- **Exercise task**: Swap "hamburger menu icon" for "navigation menu icon" in everything from the line containing "Given: Open the hamburger menu icon" down to the line containing "Looking at the screenshot, I should 40,29.", changing nothing else. Return only those lines, and leave out the pictures.

- **Working data**:
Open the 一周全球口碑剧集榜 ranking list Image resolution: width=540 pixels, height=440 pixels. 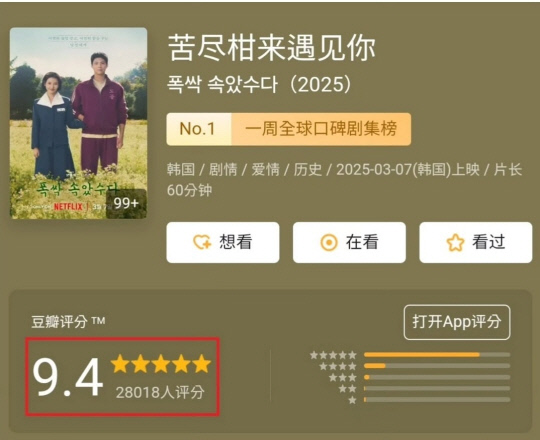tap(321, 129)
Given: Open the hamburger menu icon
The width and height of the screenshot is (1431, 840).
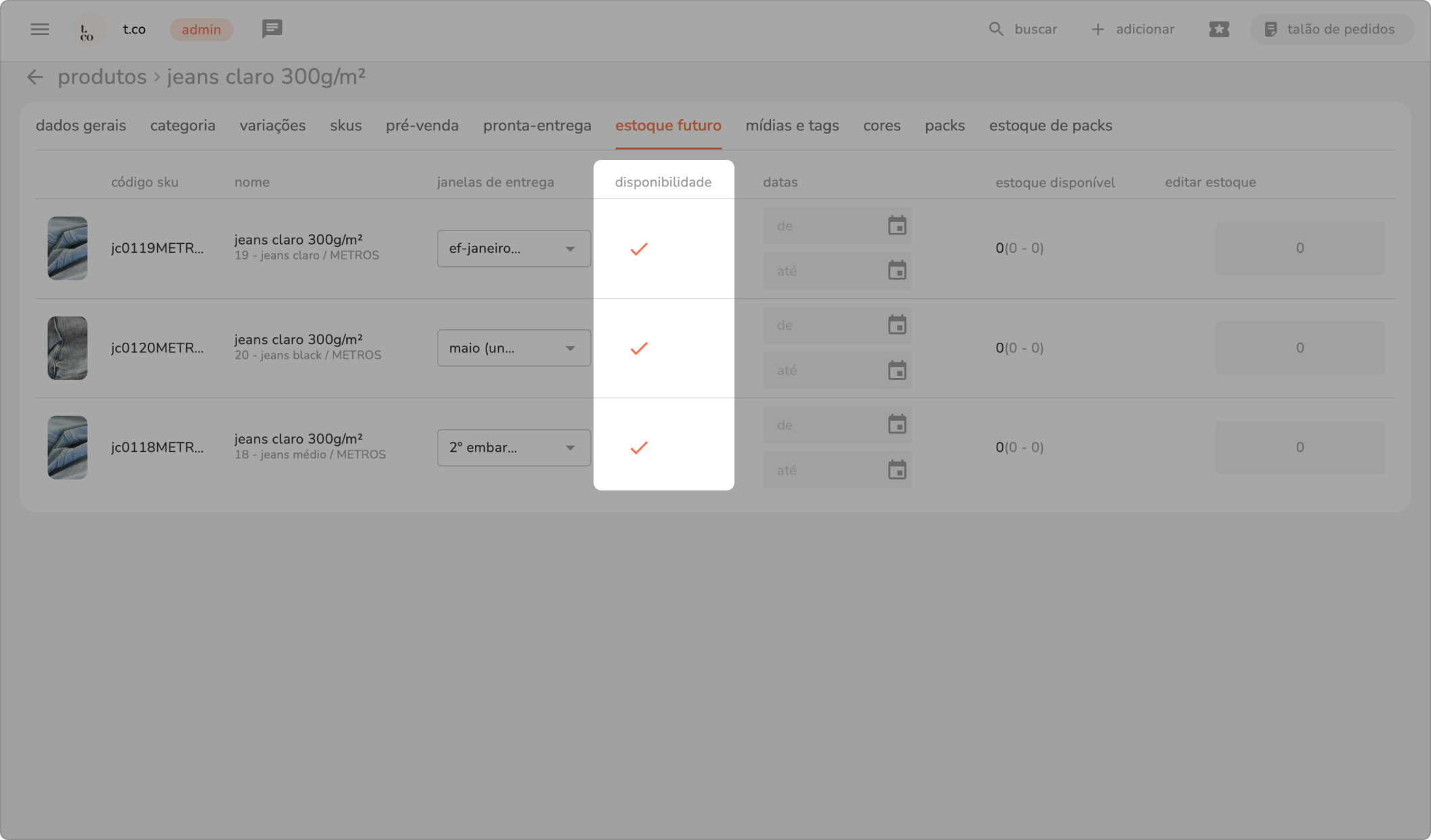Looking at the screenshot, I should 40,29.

* * *

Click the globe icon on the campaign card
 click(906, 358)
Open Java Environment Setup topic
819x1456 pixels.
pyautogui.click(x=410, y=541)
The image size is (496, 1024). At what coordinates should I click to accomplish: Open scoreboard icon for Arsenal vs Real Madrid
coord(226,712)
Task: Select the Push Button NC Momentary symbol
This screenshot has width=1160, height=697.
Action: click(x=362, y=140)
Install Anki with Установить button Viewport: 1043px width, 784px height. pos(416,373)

...

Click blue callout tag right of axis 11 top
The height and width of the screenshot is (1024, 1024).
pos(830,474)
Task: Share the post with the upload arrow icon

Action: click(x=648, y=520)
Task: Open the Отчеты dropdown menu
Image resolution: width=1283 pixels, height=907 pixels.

- **Exercise output**:
Given: Open the navigation menu icon
The width and height of the screenshot is (1431, 840).
Looking at the screenshot, I should 40,29.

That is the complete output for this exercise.